> About this task
A complete answer lists every line of the entries below where the string "agent" appears.

> Data shown
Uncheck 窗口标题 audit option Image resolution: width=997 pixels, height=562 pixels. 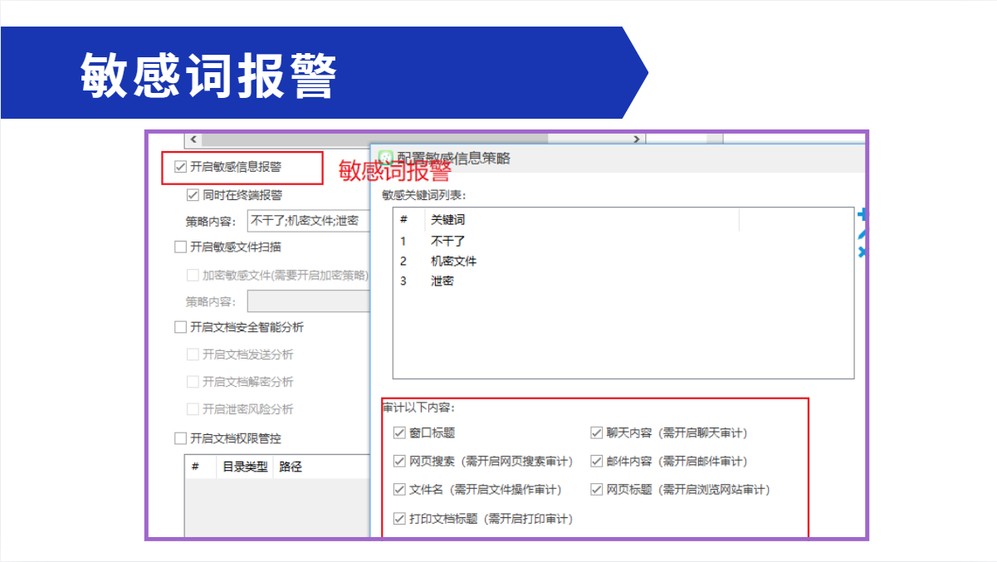point(400,432)
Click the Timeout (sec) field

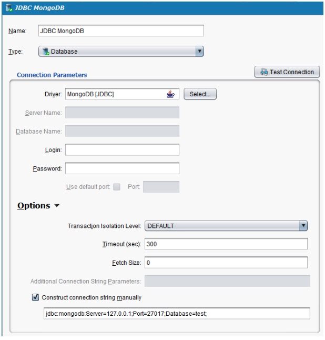(x=225, y=244)
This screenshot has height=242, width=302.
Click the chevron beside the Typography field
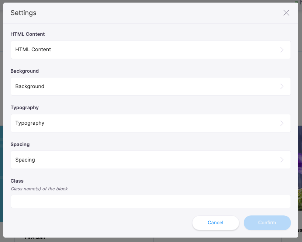pyautogui.click(x=281, y=123)
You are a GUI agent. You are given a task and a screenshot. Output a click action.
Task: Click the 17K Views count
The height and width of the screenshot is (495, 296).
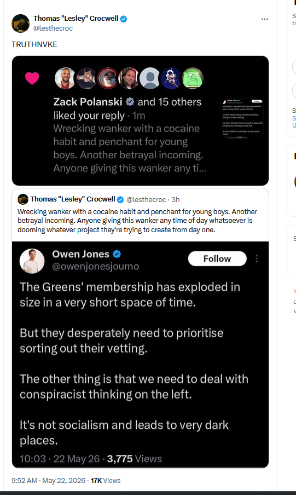(x=106, y=480)
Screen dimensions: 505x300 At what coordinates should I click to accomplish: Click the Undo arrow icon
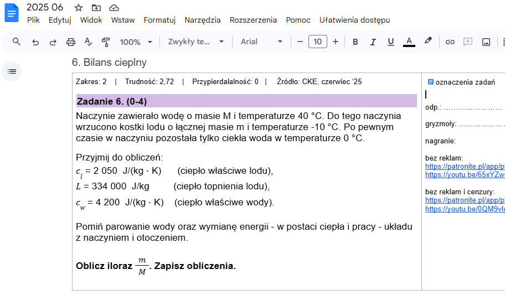point(35,42)

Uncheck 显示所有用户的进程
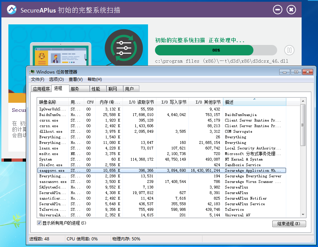click(x=39, y=223)
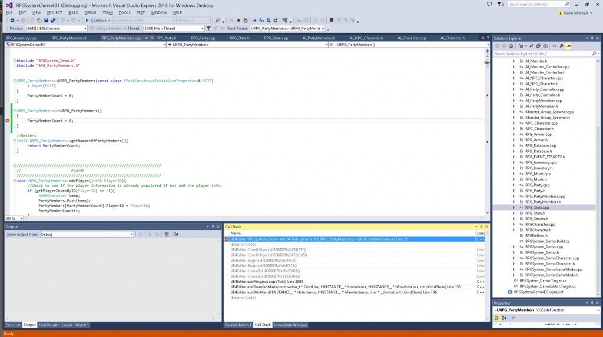603x337 pixels.
Task: Click the Stop Debugging red square icon
Action: click(237, 20)
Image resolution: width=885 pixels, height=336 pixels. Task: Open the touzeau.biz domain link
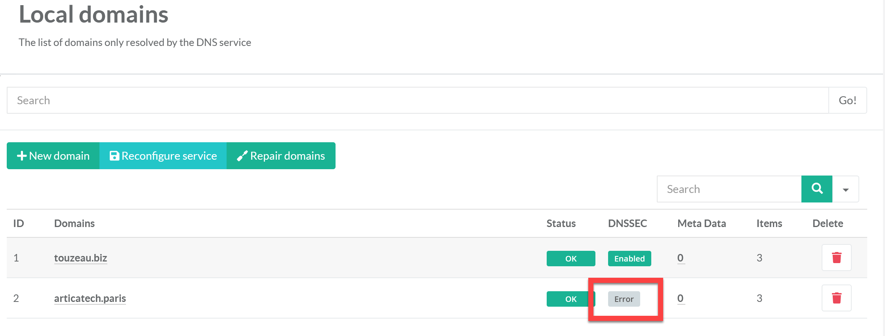tap(80, 258)
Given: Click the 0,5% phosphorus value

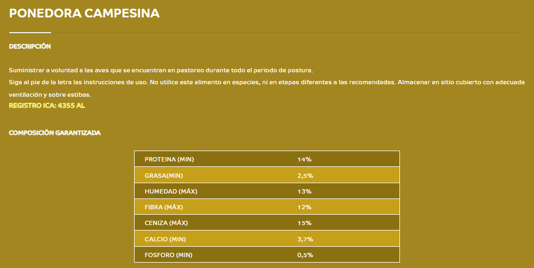Looking at the screenshot, I should [305, 255].
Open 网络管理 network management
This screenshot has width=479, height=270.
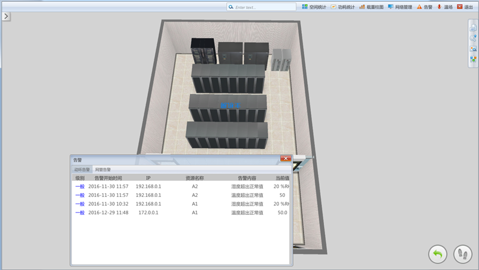pyautogui.click(x=399, y=7)
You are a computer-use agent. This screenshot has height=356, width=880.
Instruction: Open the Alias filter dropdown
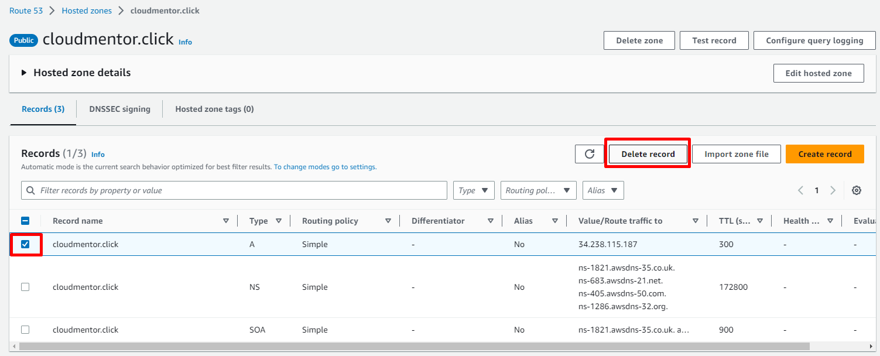tap(603, 190)
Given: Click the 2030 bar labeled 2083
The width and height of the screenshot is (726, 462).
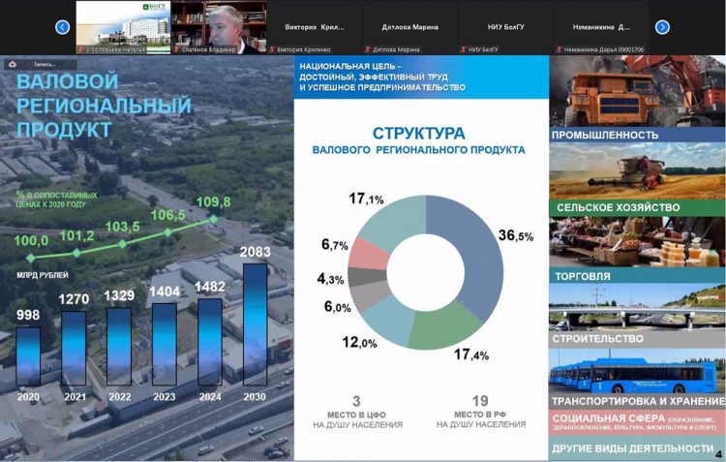Looking at the screenshot, I should pos(256,324).
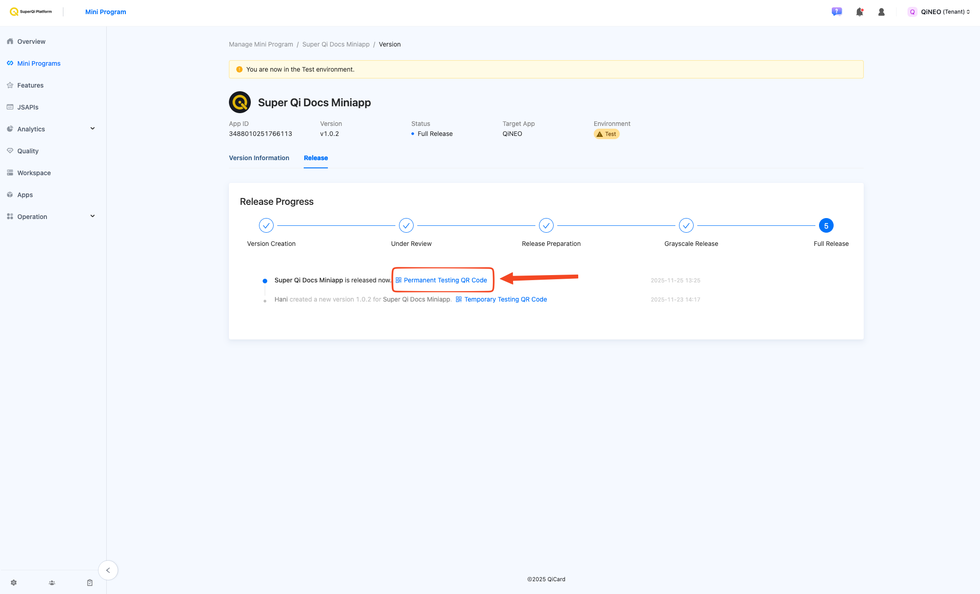Viewport: 980px width, 594px height.
Task: Go to Manage Mini Program breadcrumb
Action: coord(261,44)
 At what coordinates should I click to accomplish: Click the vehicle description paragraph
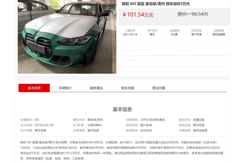point(122,150)
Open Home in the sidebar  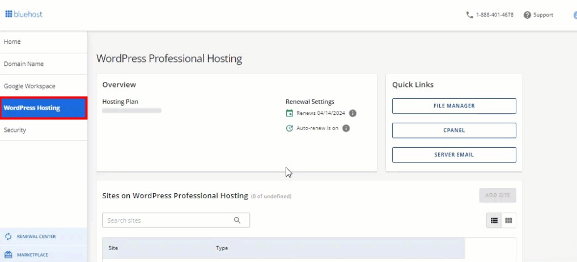12,42
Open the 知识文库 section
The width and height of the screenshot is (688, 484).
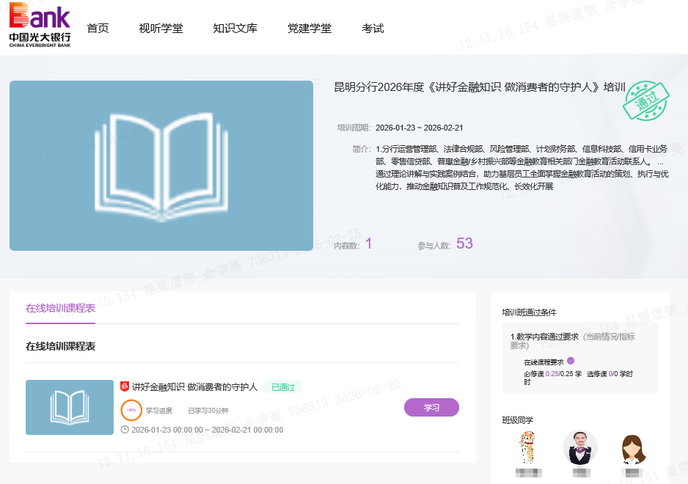point(235,29)
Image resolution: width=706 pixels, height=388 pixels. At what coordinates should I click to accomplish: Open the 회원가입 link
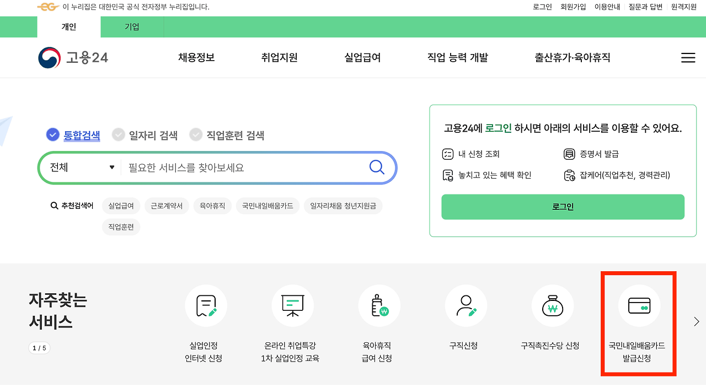click(574, 7)
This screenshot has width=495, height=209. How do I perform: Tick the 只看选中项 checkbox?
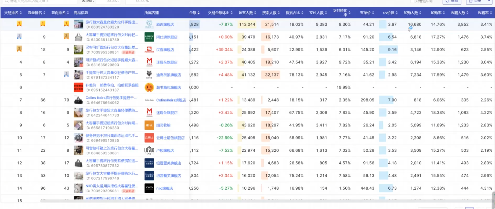point(412,1)
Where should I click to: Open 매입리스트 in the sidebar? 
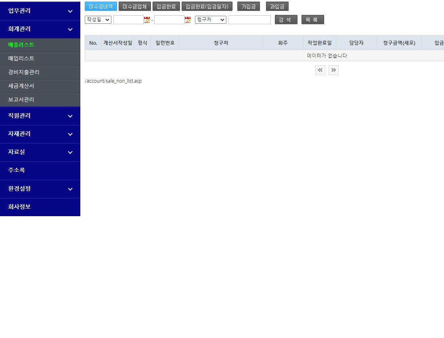coord(21,58)
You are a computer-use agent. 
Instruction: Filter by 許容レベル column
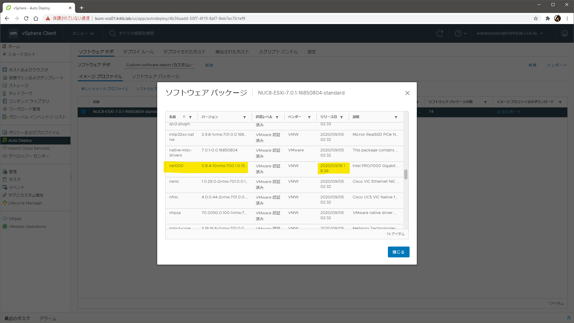[x=277, y=117]
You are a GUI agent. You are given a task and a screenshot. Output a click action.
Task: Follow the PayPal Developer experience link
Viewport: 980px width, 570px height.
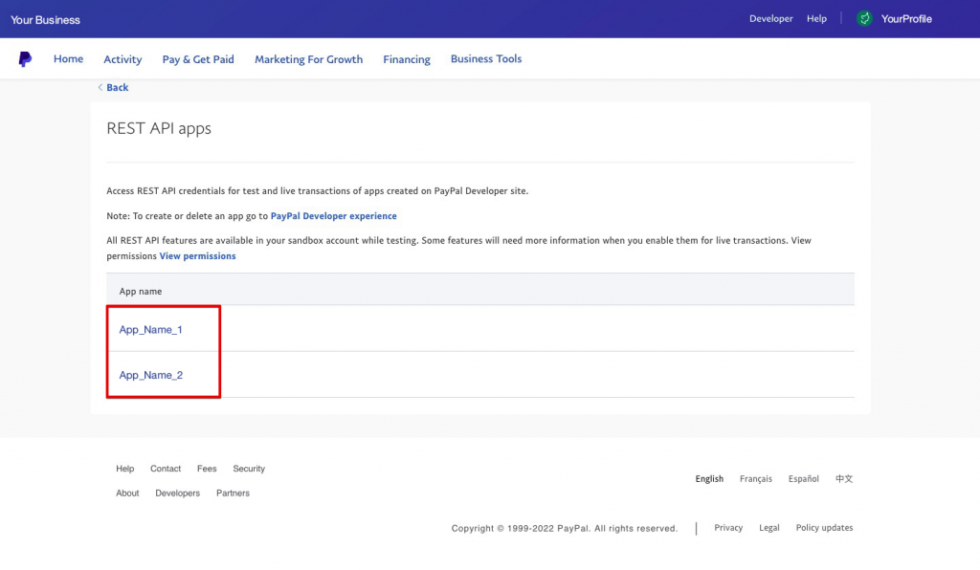(333, 216)
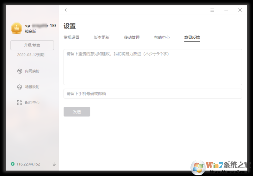Minimize the settings window
253x176 pixels.
click(226, 10)
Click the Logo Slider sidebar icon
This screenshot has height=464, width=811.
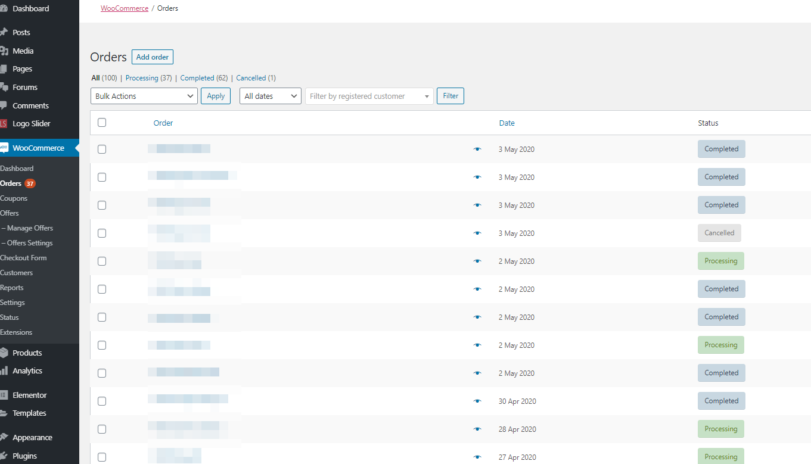coord(8,123)
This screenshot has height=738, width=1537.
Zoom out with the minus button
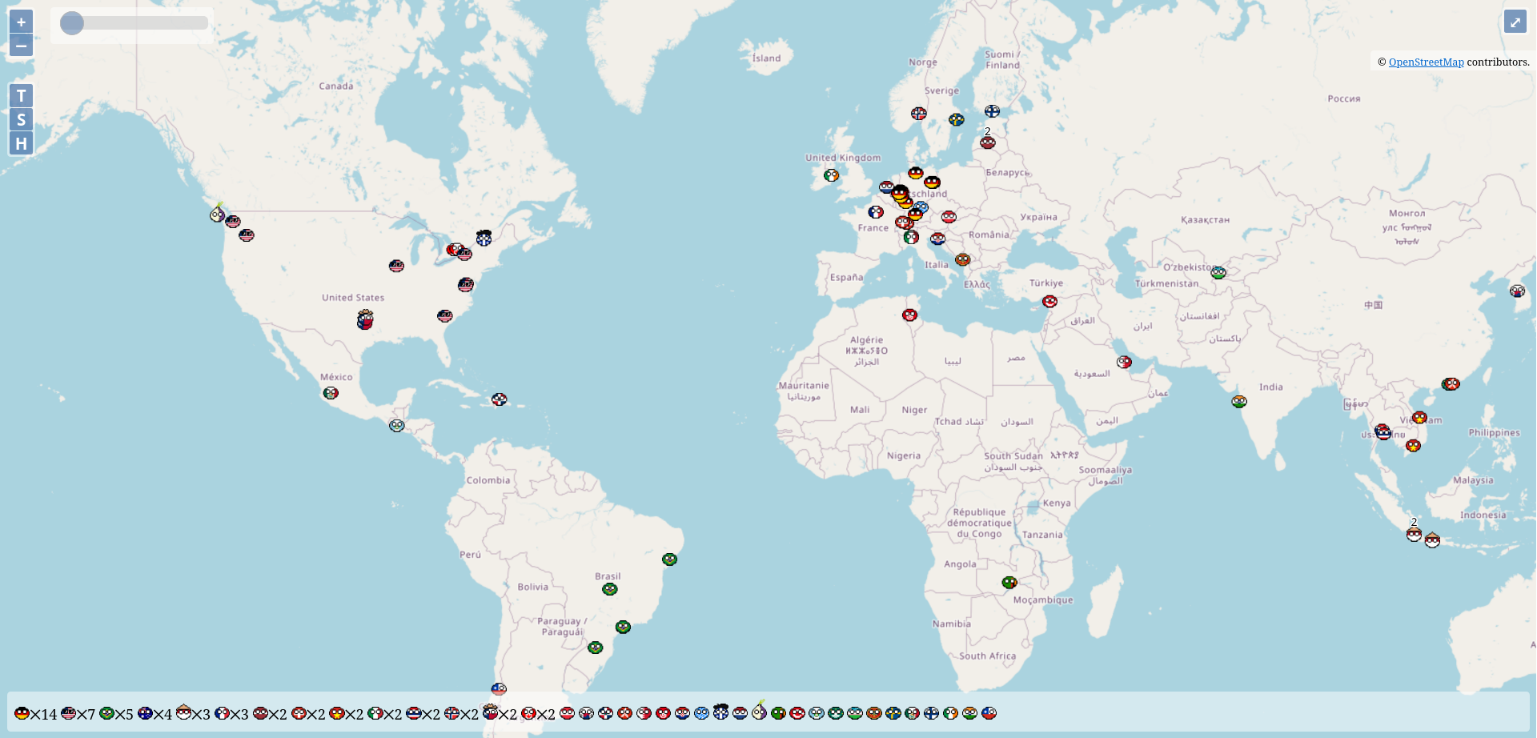[x=22, y=46]
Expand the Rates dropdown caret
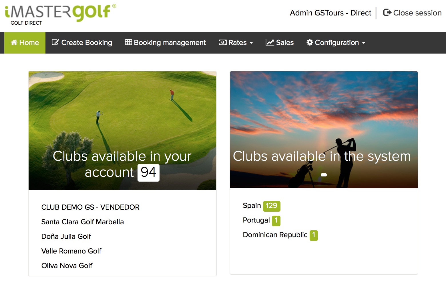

> Written answer
You are a GUI agent. You are given a task and a screenshot. Output a click action.
You are a computer-use agent. This screenshot has height=356, width=880.
You are a computer-use agent. 
You are a GUI agent. You are given a task and a screenshot. Output a click action.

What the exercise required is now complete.